Shared Data Accessing#

Vineyard supports distributed object sharing by-design, and provides both the IPCClient and RPCClient for data accessing. You would learn how accessing objects inside vineyard in various ways. For vineyard objects basics, please refer to Metadata and payloads.

Data Partitioning in Vineyard

Data Partitioning in Vineyard#

The distributed shared objects are generally partitioned and each vineyard instance manages some chunks of the whole object. As shown in the picture above, a GlobalTensor is partitioned into three chunks and each instance hold one chunk of type Tensor.
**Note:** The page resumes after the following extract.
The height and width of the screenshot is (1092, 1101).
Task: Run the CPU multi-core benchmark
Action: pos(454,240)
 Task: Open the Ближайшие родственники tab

From the perspective of computing engines, the distributed computing engines launches workers upon the vineyard instances. Each worker connects the co-located local instance and is responsible for processing chunks in the local instance. E.g., we start a Dask cluster on vineyard cluster illustrated in the picture above, and each Dask worker is responsible for executing computation on its local chunks. Some computing tasks require communication between workers, e.g., aggregation. In such cases the communication is performed by the computing engines itself (here the Dask cluster).

Tip

We assume the computing engines upon vineyard is responsible to schedule the tasks based on the awareness of the underlying data partitioning inside the vineyard cluster.

Such a design fits commonly-used modern computing engines, e.g., GraphScope, Spark, Presto, Dask, Mars and Ray pretty well.

IPCClient vs. RPCClient#

From the above figure, we can see that the data is partitioned across different vineyard instances. We have illustrated idea behind zero-copy sharing in Architecture of vineyard. Memory mapping is only available from the clients on the same instance whereas the metadata is globally synchronized and available from clients that connect to instances on other hosts.
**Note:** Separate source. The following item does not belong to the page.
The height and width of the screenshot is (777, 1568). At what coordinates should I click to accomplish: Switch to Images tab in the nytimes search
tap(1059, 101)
Vineyard provides two clients to support the IPC and RPC scenarios:

  • IPC Client

    • Can only be connected to instances that deployed on the same hosts.

    • Full support for local data accessing. Accessing local blobs can be done in a zero-copy enabled by memory mapping.

  • RPC Client

    • Can be connected to any instance whose RPC endpoint is enabled

    • Limited support for remote data accessing. Creating and fetching remote blobs yields a considerable network transferring overhead.

Local Objects#

Creating and accessing local objects in vineyard is easy as put and get (see vineyard.IPCClient.put() and vineyard.IPCClient.get()).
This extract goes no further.